DOCUMENT PASSAGE:
[Start of section]
FutureM is over, but that doesn't mean the learning needs to end. Angelina Gennis, marketing strategist at SapientNitro, wraps up FutureM by sharing three speakers to follow on Twitter to keep the innovation going.
Angelina (@angelinagennis) is a newly-minted marketing strategist at SapientNitro. Previously a public health researcher at MIT AgeLab, she uses her background in behavioral science to give fresh perspective to marketing research and insights.
Great thought leaders abounded at this year’s FutureM. Perhaps they abound every year, but I wouldn’t know. Last time I was at Hynes Convention Center was for the Gerontological Society of America. To say I’ve experienced a career change in the past few months would be an understatement. So while I can’t offer you the conference recap from the marketing expert’s point of view (next year, I promise), I can tell you who’s happenings I will be following from here on out, because they are not only great storytellers, but true movers and shakers of our time.
Dr. Cynthia Breazeal (@cynthiabreazeal)
Founder, Chief Scientist, Jibo
I first heard of Cynthia Breazeal in college during Writing 101: Evil Robots, Helpful Droids (cool class name, I know). 10 years ago, Dr. Breazeal was making breakthroughs in artificial intelligence with Kismet, her social robot—and that was just her doctoral work. Since then she has developed increasingly sophisticated robots that will make you wonder if friends can’t be bought after all. For the future of marketing, this means intelligent and relational technologies in the home, trusted family assistants that have the capacity to be a go-between for brands and consumers in their private lives. Dr. Breazeal emphasized that we should begin considering the ethical implications of using persuasive, emotional technology to reach our audiences, because the future will be here sooner than we think.
Uri Minkoff (@uriminkoff)
[End of section]
DATASET SECTION:
[Start of section]
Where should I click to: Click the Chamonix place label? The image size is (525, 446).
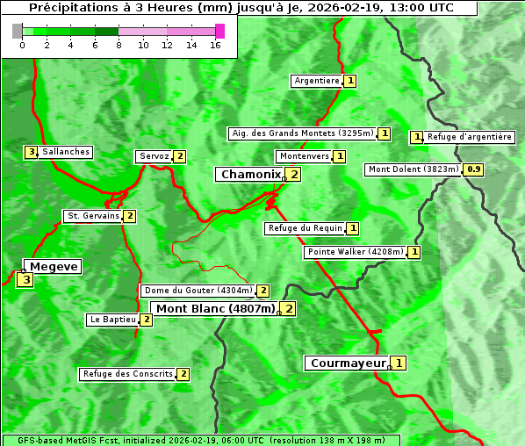(250, 175)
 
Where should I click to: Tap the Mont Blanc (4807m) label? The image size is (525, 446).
(216, 308)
[End of section]
PROBLEM: Write the next part of the FutureM speaker recap, picking up after its last line.

OUTPUT FOR THIS TASK:
Co-Founder & CEO, Rebecca Minkoff
As far as anecdotes go, Uri’s story of risking it all to help his sister launch a fashion line got me to dream big. I have a tech-savvy brother, so I must be halfway there! The Rebecca Minkoff brand intentionally pushes the boundaries of what a brand can ask of its customers. Rebecca herself has been known to join online chat rooms to consult with everyday fashionistas’ preferences. Through fulfillment of Uri’s vision, Rebecca Minkoff is in your dressing room’s “smart mirror”, offering lookbooks, coffee and even control of the lighting to fit your outfit’s occasion. And the bells and whistles work: 30% of people in the fitting rooms are asking for additional items, and in-store purchases are three times higher in sales volume than Uri anticipated. Even if retail isn’t your thing, the brand is an on-going case study into emerging research methods and technology applications.
Matt Kressy (@mattkressy)
Director, Integrated Design & Management, MIT
When marketers think ‘MIT’, I’ve noticed a lot of (well-deserved) attention tends to fall on Media Lab, so it was refreshing to learn about MIT’s newest spot, Integrated Design and Management, or IDM. It’s founder, Matt Kressy, emphasized throughout his talk that he has on his hands a different kind of center, where the design guys who didn’t get great grades in physics can finally form dream teams with engineers and business leaders. Matt argues that many of the big-shot companies of today were founded by designers: Apple, Starbucks, Tesla, to name a few. What makes Dr. Matt a great thought leader, as well as great teacher, is his love for the underdog who fails over and over again until he gets the right design idea to the right team. Matt’s seen his students fail multiple times before suddenly hitting on the next big thing (including founding Airbnb), and I’ll be following his work at IDM to see what today’s most promising underdogs are up to.